(Data listing)

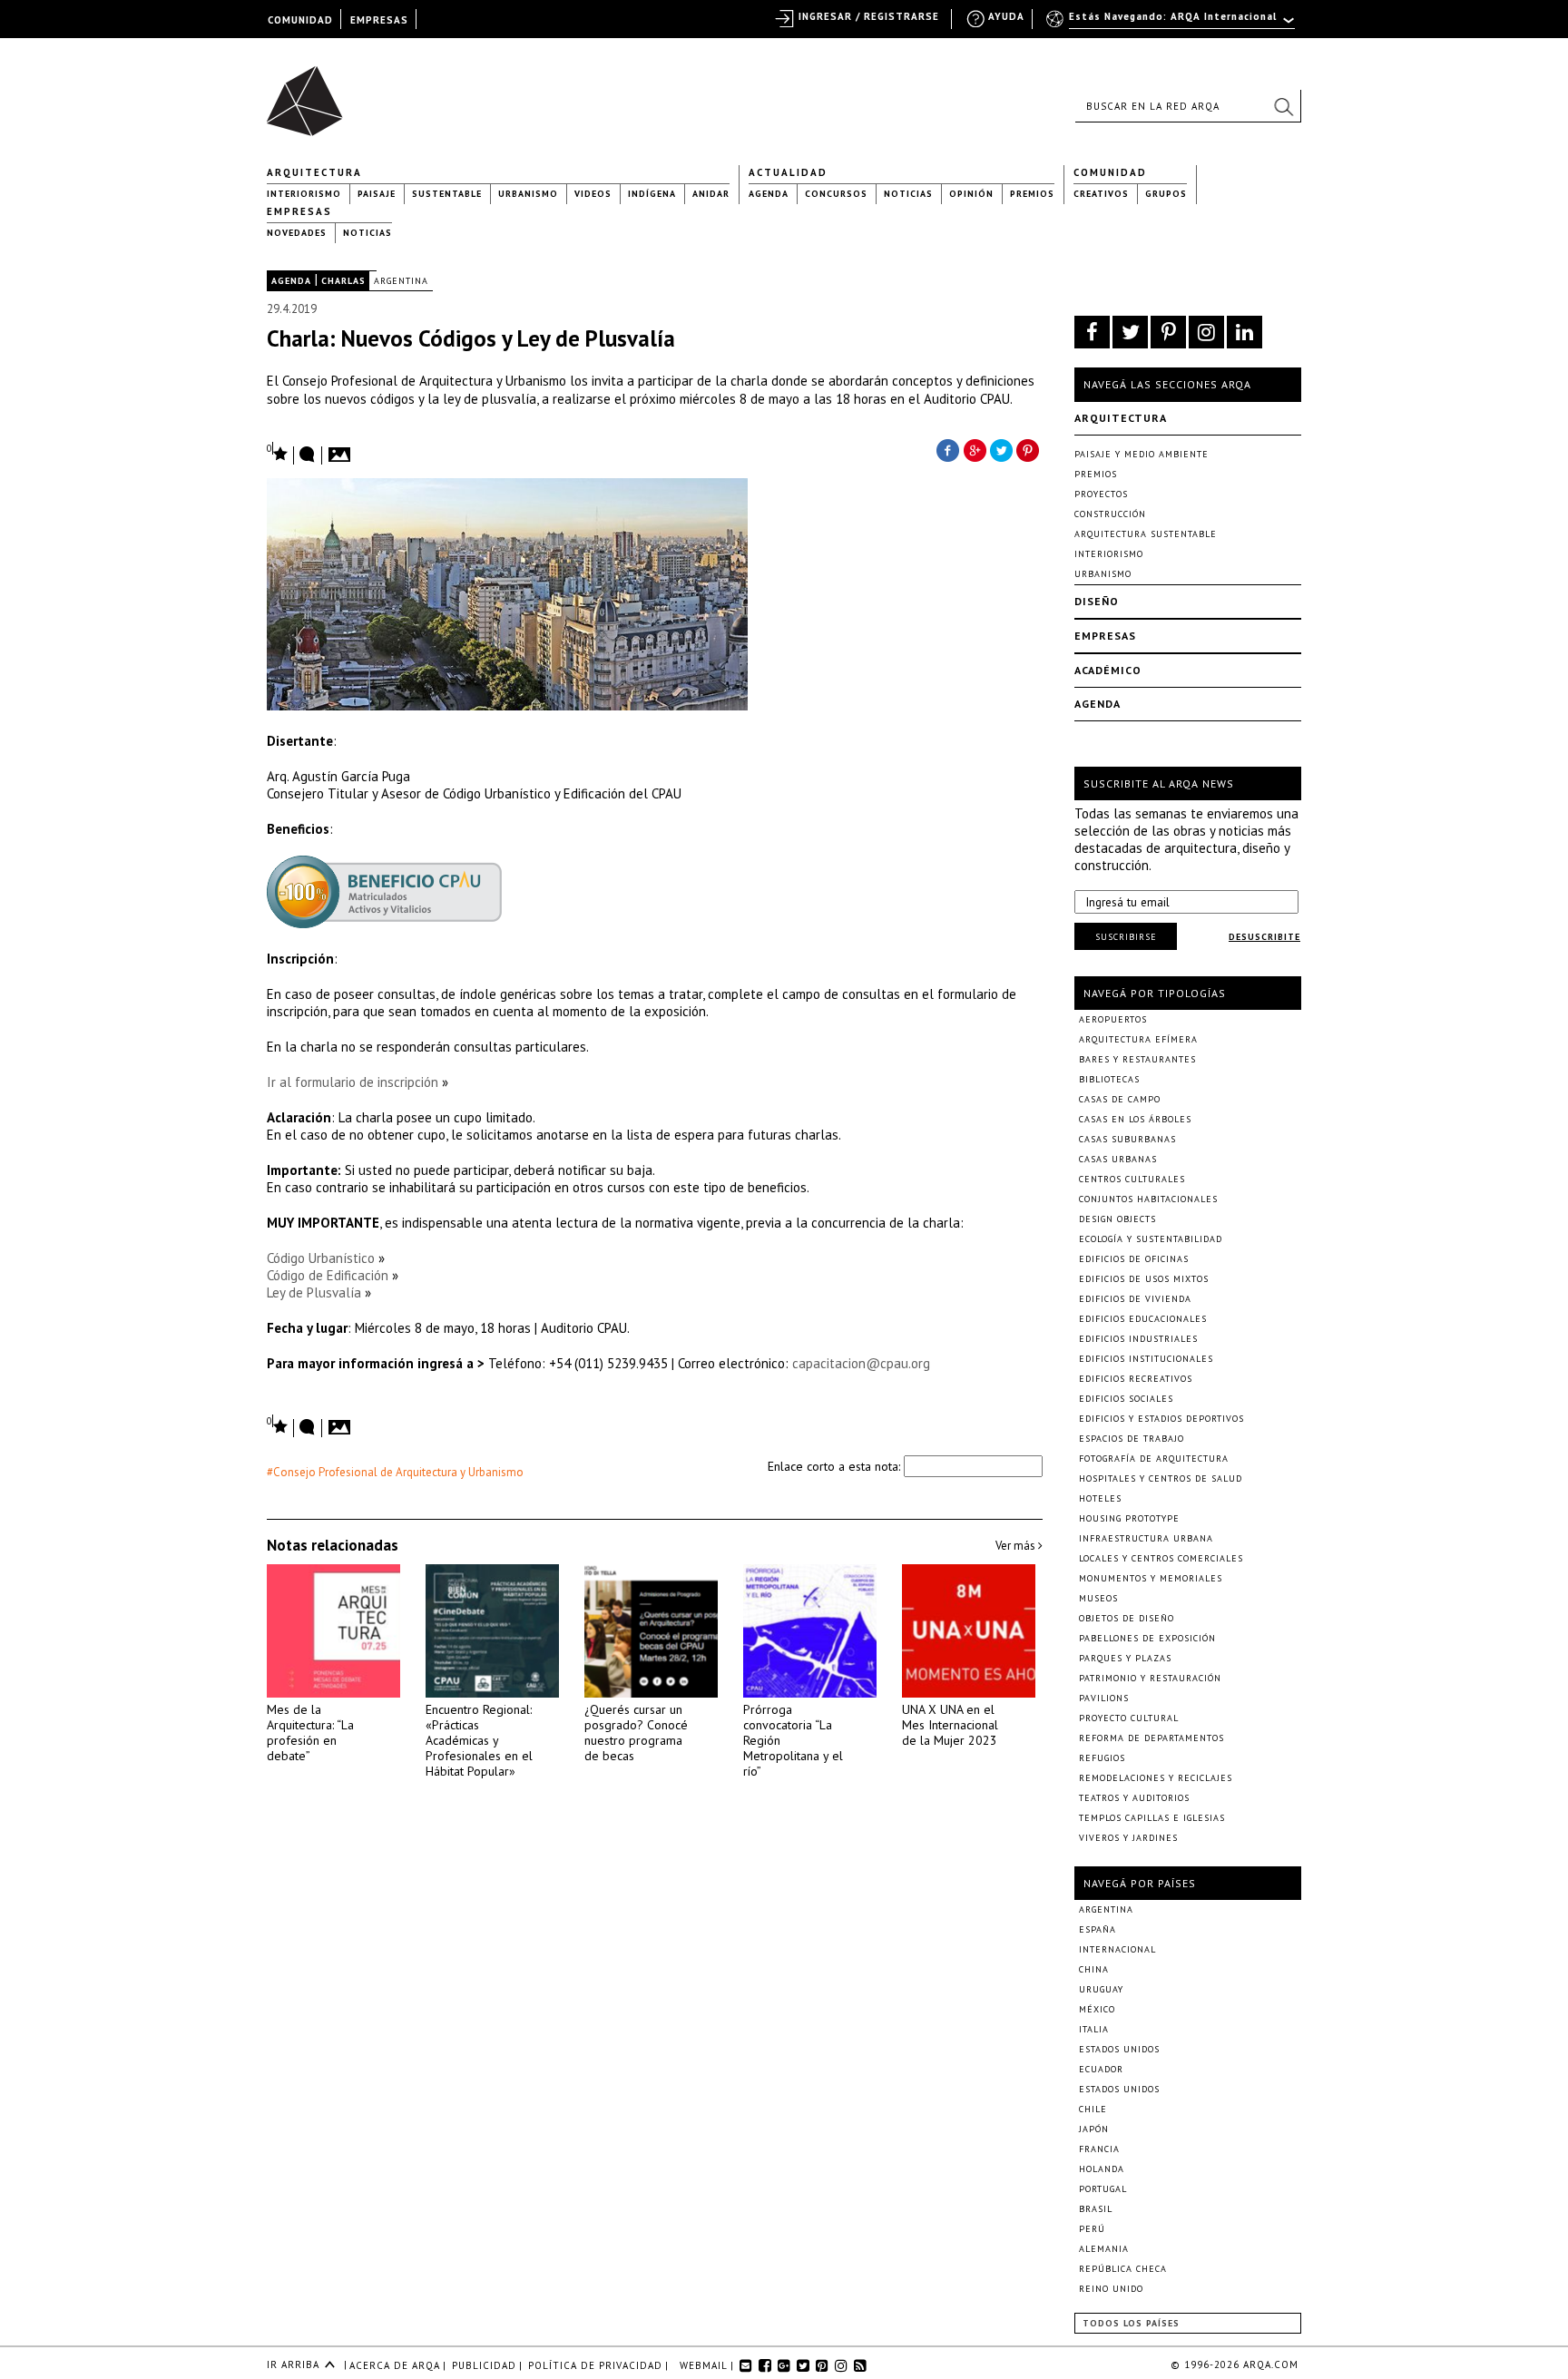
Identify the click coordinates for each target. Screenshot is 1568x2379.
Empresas (299, 211)
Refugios (1102, 1758)
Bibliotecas (1109, 1079)
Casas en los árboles (1135, 1119)
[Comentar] (307, 455)
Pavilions (1104, 1698)
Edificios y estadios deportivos (1161, 1418)
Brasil (1095, 2209)
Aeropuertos (1113, 1019)
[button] (1283, 106)
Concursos (836, 194)
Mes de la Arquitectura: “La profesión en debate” (310, 1732)
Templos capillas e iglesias (1152, 1818)
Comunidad (1110, 172)
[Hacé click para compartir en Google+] (974, 449)
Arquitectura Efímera (1138, 1039)
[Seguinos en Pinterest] (1168, 332)
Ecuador (1101, 2069)
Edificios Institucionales (1146, 1359)
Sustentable (447, 194)
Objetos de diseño (1126, 1618)
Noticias (908, 194)
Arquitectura (314, 172)
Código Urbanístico (321, 1258)
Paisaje (377, 194)
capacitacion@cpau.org (861, 1363)
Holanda (1101, 2169)
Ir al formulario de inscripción (352, 1082)
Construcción (1110, 514)
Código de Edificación (327, 1275)
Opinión (971, 194)
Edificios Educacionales (1143, 1319)
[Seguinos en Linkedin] (1244, 332)
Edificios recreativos (1135, 1379)
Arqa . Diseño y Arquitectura (310, 92)
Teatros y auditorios (1134, 1798)
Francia (1099, 2149)
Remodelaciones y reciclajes (1155, 1778)
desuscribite (1264, 937)
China (1094, 1969)
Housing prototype (1129, 1518)
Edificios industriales (1138, 1339)
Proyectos (1101, 494)
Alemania (1104, 2249)
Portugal (1103, 2189)
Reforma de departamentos (1151, 1738)
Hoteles (1100, 1498)
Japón (1094, 2129)
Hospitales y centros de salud (1160, 1478)
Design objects (1117, 1219)
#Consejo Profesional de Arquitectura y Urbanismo (395, 1472)
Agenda (769, 194)
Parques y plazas (1125, 1658)
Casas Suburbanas (1127, 1139)
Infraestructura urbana (1146, 1538)
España (1097, 1929)
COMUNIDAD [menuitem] (300, 20)
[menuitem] (1172, 24)
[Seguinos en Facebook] (1092, 332)
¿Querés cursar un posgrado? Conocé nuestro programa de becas (636, 1732)
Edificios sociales (1126, 1399)
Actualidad (788, 172)
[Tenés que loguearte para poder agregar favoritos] (278, 452)
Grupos (1166, 194)
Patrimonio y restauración (1150, 1678)
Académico (1108, 670)
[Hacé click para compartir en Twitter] (1001, 449)
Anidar (711, 194)
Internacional (1117, 1949)
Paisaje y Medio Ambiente (1141, 454)
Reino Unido (1111, 2289)
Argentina (401, 281)
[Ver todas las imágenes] (342, 449)
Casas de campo (1120, 1099)
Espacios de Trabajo (1131, 1438)
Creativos (1101, 194)
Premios (1032, 194)
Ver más (1016, 1545)
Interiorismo (304, 194)
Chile (1093, 2109)
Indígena (652, 194)
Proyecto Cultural (1129, 1718)
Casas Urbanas (1118, 1159)
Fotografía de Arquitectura (1154, 1458)
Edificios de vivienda (1135, 1299)
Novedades (297, 233)
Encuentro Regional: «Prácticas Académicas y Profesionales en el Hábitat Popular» (479, 1740)
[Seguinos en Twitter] (1130, 332)
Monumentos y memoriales (1150, 1578)
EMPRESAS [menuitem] (379, 20)
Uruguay (1101, 1989)
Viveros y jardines (1128, 1838)
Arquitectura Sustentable (1145, 534)
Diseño (1096, 601)
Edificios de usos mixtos (1144, 1279)
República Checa (1123, 2269)
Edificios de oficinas (1134, 1259)
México (1097, 2009)
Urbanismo (528, 194)
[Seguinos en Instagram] (1206, 332)
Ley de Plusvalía (314, 1292)
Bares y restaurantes (1137, 1059)
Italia (1094, 2029)
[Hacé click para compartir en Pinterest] (1029, 449)
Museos (1098, 1598)
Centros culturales (1132, 1179)
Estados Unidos (1119, 2049)
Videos (593, 194)
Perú (1092, 2229)
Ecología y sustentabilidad (1150, 1239)
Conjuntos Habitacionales (1148, 1199)
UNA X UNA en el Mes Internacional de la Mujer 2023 (950, 1724)
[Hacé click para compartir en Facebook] (947, 449)
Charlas (343, 281)
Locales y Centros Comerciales (1161, 1558)
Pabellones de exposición (1147, 1638)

(End Data listing)

**Aim of the task:** Reproduce every line from the listing above that holds the word "Pinterest".

**Answer:**
[Seguinos en Pinterest] (1168, 332)
[Hacé click para compartir en Pinterest] (1029, 449)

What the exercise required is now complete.